Chiles became UCLA’s first individual national champion since Kyla Ross in 2019 and won the program’s first bars crown since 2016. She did it with a perfect 10 that punctuated UCLA’s meet with an exciting finish.
But the elation from Chiles’ score was quickly clouded by disappointment. Utah’s Maile O’Keefe scored her own 10 on beam, which pushed Utah past UCLA on the scoreboard.
UCLA gymnasts standing in the corral near the bars fell into each other’s arms in long hugs. Freshman Selena Harris, who earned a sixth-place finish in the all-around, walked out of the corral and sat by herself with her head buried in her knees. But fifth-year senior Margzetta Frazier walked over, put her hand on Harris’ shoulder and brought her back into the corral with her teammates.
With the Bruins standing together, even in sadness, they felt stronger.
“I feel like we have a really strong foundation with no cracks,” Frazier said, noting how UCLA used a metaphor of a trampoline during her freshman year. “If there’s threads that are loose in a trampoline, you’re going to have a hole. … But if all the threads are tight and intact and every single member of that team is ready to go, we’re going to have a strong, solid foundation and that’s just little details like having grace when you have an unexpected outcome.”

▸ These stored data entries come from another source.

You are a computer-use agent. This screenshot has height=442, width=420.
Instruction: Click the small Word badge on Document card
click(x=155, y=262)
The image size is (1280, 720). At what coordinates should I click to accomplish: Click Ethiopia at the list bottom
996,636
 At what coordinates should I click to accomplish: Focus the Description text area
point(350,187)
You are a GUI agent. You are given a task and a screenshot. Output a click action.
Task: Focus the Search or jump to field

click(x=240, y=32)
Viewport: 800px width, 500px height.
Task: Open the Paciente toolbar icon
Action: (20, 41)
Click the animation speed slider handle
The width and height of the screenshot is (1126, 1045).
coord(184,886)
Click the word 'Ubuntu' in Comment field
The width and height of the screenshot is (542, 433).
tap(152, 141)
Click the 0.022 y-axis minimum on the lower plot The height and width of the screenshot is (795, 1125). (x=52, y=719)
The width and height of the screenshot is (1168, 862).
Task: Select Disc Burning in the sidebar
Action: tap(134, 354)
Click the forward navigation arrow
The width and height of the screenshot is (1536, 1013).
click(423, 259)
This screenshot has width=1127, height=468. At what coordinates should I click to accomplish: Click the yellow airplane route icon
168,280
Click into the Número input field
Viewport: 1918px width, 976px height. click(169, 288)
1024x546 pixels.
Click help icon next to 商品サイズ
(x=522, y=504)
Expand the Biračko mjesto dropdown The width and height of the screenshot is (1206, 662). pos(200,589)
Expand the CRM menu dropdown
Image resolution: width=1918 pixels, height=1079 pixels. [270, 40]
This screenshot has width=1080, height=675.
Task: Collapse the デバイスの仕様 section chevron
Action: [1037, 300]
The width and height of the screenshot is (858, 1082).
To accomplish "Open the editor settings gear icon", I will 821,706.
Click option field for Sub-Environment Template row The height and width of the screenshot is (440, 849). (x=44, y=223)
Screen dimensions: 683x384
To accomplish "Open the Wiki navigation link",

The disappointment confirmed to Chiles just how badly her teammates wanted to win the program’s eighth national championship. But as the Olympic silver medalist leaves college to train for the 2024 Olympics next year, Chiles knows the Bruins are in good hands with “The Janelle McDonald, aka Young Nelly.”
“She has definitely put the word ‘intention’ into our brains,” Chiles said. “I’m going to take that away. Definitely going to use that in my daily life because that was something that was able to help me in my gymnastics.”
With the best postseason floor rotation in program history, UCLA raced out to a lead after two rotations. Emma Malabuyo fought through technical difficulties when her music cut out for 10 seconds, but kept dancing and tumbling to a 9.8875. The Bruins finished with four consecutive scores of 9.9 or better, capped by Chiles’ NCAA-title-winning 9.9875.
It gave UCLA a 49.7125 on the event and a 0.1875-point lead on second-place Oklahoma going into the third rotation.
But the Bruins “got tight” on vault, McDonald said, and totaled just 49.175 points, allowing the Utes and Sooners to jump ahead. Sitting in third place, McDonald gathered her team and told them that they trained for this exact moment, to focus on their details and fight for every tenth in the final event.
McDonald smiled when she added afterward that they did.